Copy out the full entry on the film Petit Mal below, word for word.

* [PASSAGE GIVEN]:

--- Begin ---

- Promotional release poster
- Directed by: Ruth Caudeli
- Written by: Ruth Caudeli
- Produced by: Ruth Caudeli Sara Larrota
- Starring: Ruth Caudeli Silvia Varón Ana María Otálora
- Cinematography: Andrés Botero
- Edited by: Ruth Caudeli Silvia Varón
- Production companies: Imán Music Ovella Blava Films
- Release date: June 9, 2022 (Tribeca);
- Running time: 89 minutes
- Country: Colombia
- Language: Spanish

= Petit Mal =

Petit Mal (French for 'Little Evil') is a 2022 Colombian drama film written, co-produced, co-edited and directed by Ruth Caudeli. It stars Caudeli, Silvia Varón and Ana María Otálora. It is about a polyamorous relationship formed by 3 women who, after the absence of one for work reasons, debate the future of their relationship.

--- End ---

* [DATASET EXCERPT]:
--- Begin ---

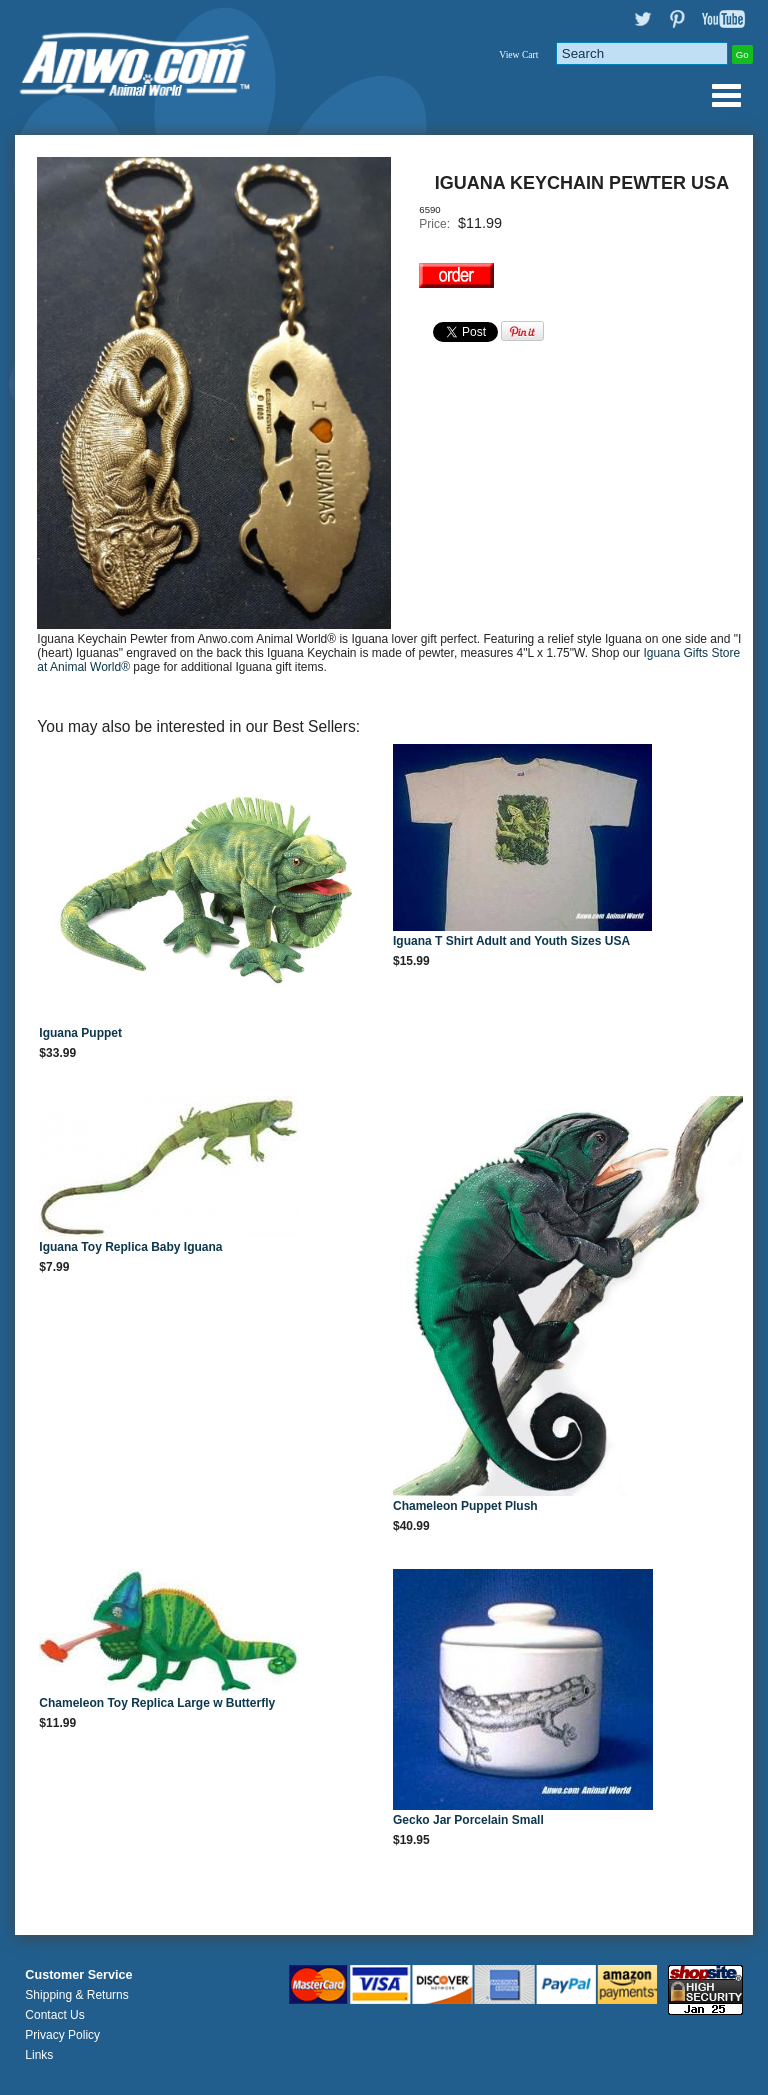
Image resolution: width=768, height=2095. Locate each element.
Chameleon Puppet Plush (465, 1506)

--- End ---

* [RESULT FOR THIS EXERCISE]:
- Promotional release poster
- Directed by: Ruth Caudeli
- Written by: Ruth Caudeli
- Produced by: Ruth Caudeli Sara Larrota
- Starring: Ruth Caudeli Silvia Varón Ana María Otálora
- Cinematography: Andrés Botero
- Edited by: Ruth Caudeli Silvia Varón
- Production companies: Imán Music Ovella Blava Films
- Release date: June 9, 2022 (Tribeca);
- Running time: 89 minutes
- Country: Colombia
- Language: Spanish

= Petit Mal =

Petit Mal (French for 'Little Evil') is a 2022 Colombian drama film written, co-produced, co-edited and directed by Ruth Caudeli. It stars Caudeli, Silvia Varón and Ana María Otálora. It is about a polyamorous relationship formed by 3 women who, after the absence of one for work reasons, debate the future of their relationship.